また、皆が震え縮こまる時の権力者 豊臣秀吉の面前では、真横に束ねて結った髷(まげ)姿で登場しています。そして皆が秀吉に平伏するなか、自分は首を真横に曲げる格好をします。首は横に曲がっているが、ちょんまげは秀吉から見てまっすぐに立っているというフザけっぷり。

秀吉も冗談が分からない人間ではないので、その場は笑いに包まれたが、一歩間違えれば前田慶次の首が飛んでいたかもしれない。晩年の秀吉には、皆が恐れるような狂気を含む面もあったためである。

前田慶次という男は、本当に人を食ったような行動が好きな傾奇者である。ただ、最後に仕えることになる上杉景勝に対しては最大限の敬意を示しており、景勝の面前でフザけるといった行動はできなかったといいます。

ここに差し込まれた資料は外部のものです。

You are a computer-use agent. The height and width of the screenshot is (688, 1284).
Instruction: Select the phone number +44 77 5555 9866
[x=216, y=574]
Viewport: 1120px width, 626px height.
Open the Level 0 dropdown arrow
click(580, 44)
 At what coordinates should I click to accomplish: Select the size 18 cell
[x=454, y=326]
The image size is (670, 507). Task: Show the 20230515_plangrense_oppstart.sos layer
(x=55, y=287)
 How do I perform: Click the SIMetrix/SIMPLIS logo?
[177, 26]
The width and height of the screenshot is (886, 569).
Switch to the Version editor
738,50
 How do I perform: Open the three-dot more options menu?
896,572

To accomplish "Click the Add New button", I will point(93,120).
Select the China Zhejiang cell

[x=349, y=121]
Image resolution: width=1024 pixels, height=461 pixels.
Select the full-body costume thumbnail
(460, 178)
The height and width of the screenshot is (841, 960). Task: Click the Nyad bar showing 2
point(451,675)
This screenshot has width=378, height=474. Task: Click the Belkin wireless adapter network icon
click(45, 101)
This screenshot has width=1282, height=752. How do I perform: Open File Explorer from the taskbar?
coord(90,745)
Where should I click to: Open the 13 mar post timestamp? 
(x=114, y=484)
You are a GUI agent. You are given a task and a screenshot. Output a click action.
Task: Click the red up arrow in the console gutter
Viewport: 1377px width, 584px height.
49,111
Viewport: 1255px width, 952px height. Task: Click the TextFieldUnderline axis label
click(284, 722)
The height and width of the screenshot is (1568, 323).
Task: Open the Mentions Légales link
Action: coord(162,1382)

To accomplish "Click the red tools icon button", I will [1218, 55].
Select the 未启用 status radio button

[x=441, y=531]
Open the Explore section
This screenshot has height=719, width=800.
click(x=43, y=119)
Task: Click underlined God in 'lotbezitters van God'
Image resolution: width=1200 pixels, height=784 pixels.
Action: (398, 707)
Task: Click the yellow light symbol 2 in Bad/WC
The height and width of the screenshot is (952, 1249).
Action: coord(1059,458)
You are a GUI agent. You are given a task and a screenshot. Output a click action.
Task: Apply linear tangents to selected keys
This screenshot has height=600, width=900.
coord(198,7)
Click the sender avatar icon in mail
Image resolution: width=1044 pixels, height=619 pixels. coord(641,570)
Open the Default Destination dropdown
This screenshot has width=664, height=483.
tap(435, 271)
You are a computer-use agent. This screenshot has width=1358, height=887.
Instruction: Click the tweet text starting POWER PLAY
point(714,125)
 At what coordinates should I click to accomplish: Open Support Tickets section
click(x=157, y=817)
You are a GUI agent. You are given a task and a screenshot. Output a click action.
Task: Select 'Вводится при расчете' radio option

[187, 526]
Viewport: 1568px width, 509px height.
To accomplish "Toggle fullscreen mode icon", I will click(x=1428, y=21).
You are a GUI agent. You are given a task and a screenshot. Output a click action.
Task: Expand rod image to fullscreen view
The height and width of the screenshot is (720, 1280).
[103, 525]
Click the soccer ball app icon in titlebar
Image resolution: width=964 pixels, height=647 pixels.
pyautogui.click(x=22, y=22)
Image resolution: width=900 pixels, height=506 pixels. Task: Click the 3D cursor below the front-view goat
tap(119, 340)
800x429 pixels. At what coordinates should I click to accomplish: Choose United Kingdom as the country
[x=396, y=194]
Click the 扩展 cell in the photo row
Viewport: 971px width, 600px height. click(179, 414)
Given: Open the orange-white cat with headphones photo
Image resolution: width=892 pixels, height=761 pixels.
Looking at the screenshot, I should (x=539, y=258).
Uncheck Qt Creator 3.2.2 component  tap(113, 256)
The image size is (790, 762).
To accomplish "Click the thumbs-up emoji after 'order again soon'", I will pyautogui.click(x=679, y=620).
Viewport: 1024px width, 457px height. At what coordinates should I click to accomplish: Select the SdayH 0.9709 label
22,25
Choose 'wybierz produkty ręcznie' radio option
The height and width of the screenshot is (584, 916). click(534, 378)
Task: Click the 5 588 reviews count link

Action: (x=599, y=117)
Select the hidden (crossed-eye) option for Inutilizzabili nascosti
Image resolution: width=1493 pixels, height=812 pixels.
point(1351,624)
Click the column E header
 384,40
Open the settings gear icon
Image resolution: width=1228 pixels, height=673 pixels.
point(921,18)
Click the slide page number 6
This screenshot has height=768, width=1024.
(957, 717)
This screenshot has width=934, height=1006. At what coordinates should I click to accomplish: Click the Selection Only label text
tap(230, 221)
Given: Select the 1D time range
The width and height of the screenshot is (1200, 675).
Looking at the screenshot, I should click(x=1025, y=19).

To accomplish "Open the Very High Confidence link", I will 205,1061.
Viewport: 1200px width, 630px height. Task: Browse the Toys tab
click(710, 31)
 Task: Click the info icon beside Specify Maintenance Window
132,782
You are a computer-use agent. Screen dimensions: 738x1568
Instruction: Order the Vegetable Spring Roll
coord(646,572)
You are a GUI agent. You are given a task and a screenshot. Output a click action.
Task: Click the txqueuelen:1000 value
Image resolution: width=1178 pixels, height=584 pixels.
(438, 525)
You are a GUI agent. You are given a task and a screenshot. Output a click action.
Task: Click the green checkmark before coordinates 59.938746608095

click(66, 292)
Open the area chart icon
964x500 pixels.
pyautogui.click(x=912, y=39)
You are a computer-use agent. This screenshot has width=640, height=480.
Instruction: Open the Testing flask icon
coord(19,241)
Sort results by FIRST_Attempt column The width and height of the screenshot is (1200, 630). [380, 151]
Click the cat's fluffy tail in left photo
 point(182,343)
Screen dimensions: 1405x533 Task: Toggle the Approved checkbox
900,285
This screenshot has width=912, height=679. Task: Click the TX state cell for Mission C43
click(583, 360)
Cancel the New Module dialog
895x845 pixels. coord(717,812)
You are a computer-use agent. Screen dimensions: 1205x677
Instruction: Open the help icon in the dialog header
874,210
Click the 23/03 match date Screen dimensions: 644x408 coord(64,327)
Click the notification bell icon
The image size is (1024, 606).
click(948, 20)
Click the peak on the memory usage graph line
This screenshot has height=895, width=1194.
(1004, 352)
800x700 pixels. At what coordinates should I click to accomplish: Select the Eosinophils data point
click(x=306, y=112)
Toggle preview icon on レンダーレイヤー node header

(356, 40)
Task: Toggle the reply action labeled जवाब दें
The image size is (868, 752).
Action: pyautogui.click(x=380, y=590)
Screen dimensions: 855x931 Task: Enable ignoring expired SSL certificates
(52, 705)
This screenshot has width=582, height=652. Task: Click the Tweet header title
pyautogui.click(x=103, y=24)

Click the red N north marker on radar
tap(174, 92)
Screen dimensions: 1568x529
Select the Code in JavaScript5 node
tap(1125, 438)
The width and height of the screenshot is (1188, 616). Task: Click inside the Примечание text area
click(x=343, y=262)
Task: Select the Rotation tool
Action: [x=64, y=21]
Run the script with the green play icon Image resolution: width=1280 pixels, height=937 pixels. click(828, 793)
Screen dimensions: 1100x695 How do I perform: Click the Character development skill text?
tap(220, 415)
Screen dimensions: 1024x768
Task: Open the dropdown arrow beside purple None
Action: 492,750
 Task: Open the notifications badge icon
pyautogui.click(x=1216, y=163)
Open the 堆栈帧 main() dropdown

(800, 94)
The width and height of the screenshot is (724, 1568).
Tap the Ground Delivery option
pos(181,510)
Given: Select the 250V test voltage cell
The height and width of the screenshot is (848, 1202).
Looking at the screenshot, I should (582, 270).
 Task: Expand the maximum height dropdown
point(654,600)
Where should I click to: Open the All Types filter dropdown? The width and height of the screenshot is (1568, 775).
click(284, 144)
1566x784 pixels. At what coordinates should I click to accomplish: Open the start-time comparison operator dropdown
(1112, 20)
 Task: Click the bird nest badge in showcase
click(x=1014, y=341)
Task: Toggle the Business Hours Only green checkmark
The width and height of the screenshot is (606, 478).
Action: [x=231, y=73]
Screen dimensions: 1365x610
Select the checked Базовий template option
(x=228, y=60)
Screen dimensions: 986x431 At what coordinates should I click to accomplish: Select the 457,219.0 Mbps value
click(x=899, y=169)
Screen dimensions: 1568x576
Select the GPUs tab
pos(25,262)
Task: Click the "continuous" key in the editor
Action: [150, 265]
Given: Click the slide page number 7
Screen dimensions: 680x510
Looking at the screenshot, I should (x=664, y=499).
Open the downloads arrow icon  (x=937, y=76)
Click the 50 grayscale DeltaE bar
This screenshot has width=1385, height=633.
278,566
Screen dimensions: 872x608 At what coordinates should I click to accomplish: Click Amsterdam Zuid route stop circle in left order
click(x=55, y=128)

「義」を掲げる上杉景勝に、心底惚れ込んでいたようです。

和室

天下の大ふへん者

前田慶次は戦好きで、戦場に身を置くことを何よりの生きがいに感じていました。当然その格好も派手で、戦場ではよく目立っていました。最後に、戦場に生きた、前田慶次という漢の美学が表れているような逸話をひとつ、紹介したいと思います。

前田慶次が上杉家に仕えるようになった頃、彼は「大ふへん者」という旗指物をさしていました。これを「大武辺者」と読んだ上杉家の家臣達は、「自分のことを大武辺者と呼ぶのは、いささか調子に乗り過ぎでは?」と言い放ちます。すると慶次は、「おれには妻子も居らず、独り身で常々不便に感じている。だから大不便者なのだ」と言って大笑いしました。何とフザけた男であろうか。

しかし、ひとたび戦場に赴けば、敵陣に大暴れして突入する。まさに「大武辺者」の如き活躍ぶりを見せる。普段はお調子者を演じていても、戦場では命を懸けて一心不乱に戦う。こういった行動に、彼の生き方や一種の美学のようなものを感じてならない。